◆ Exercise task: Pick out every line of the data below that contains the string "should".

◆ Provided entries:
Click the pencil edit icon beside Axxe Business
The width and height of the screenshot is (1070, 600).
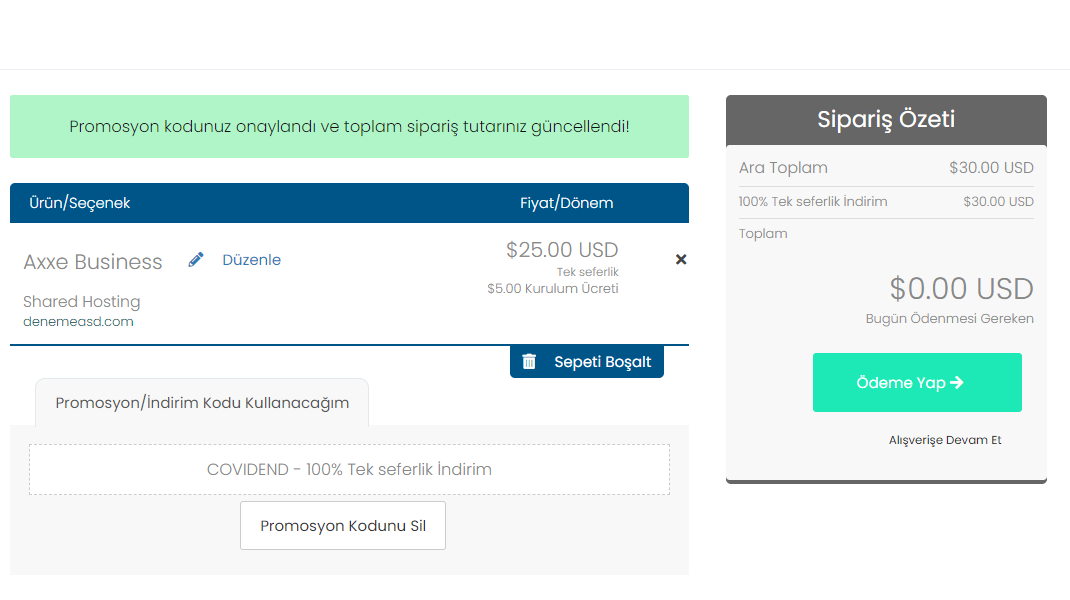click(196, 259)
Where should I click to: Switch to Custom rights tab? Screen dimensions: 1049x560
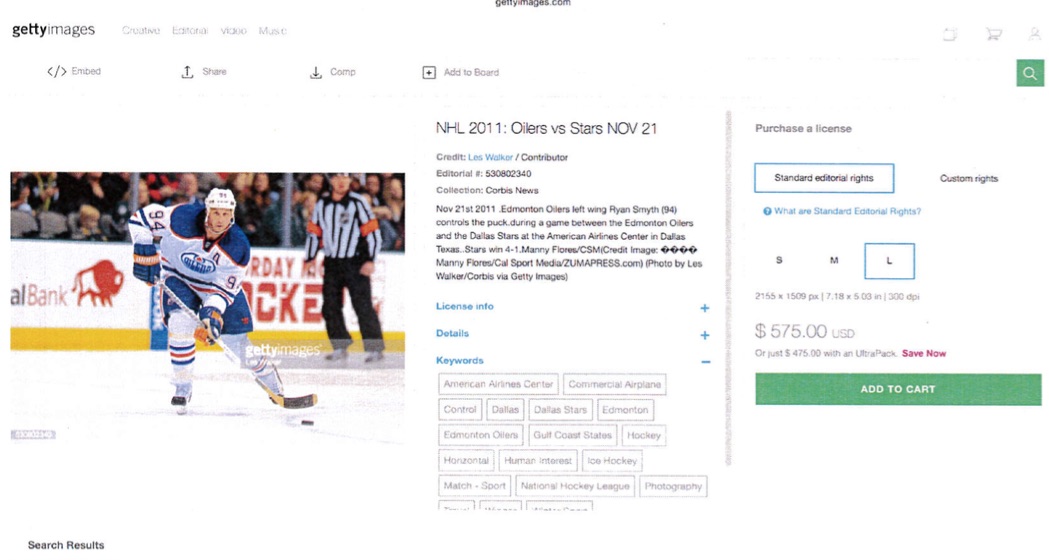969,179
* * *
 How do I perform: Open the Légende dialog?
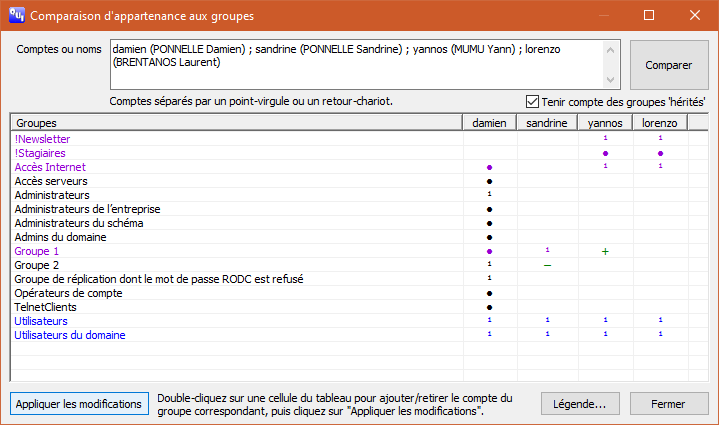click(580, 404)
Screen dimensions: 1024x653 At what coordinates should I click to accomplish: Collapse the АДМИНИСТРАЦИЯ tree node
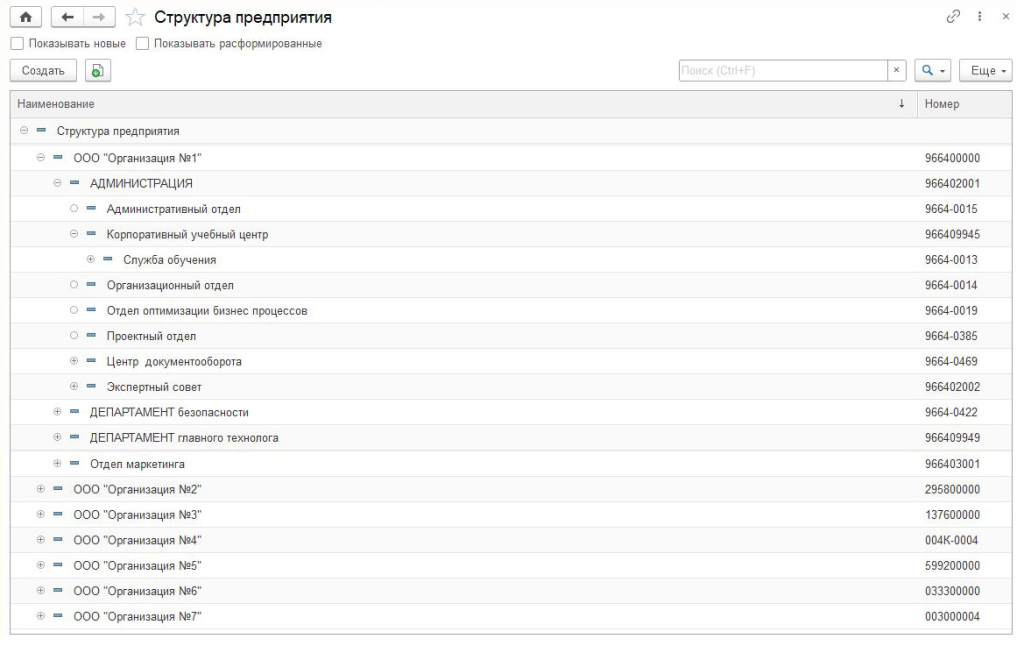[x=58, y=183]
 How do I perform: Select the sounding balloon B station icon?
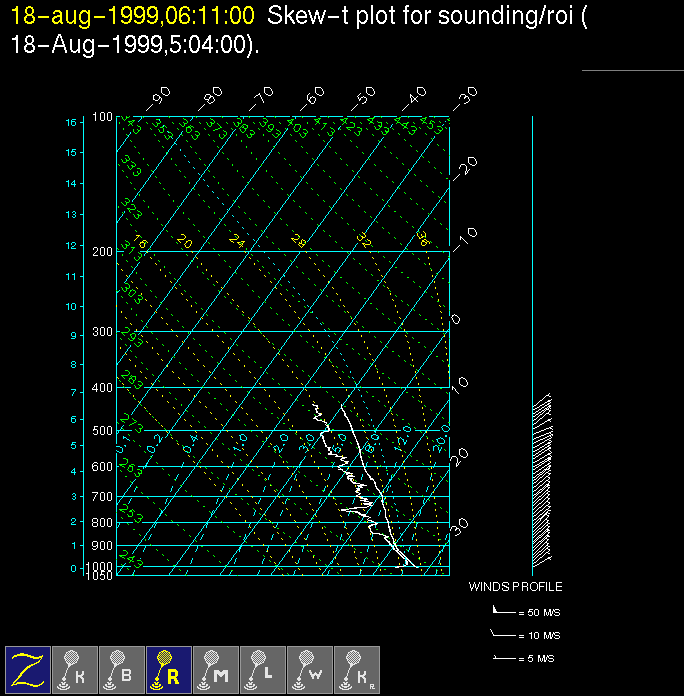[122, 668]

◆ Answer below:
Where should I click to: Switch to Custom rights tab? Screen dimensions: 1049x560
Screen dimensions: 1024x653 At what coordinates should I click to accomplish: Collapse the АДМИНИСТРАЦИЯ tree node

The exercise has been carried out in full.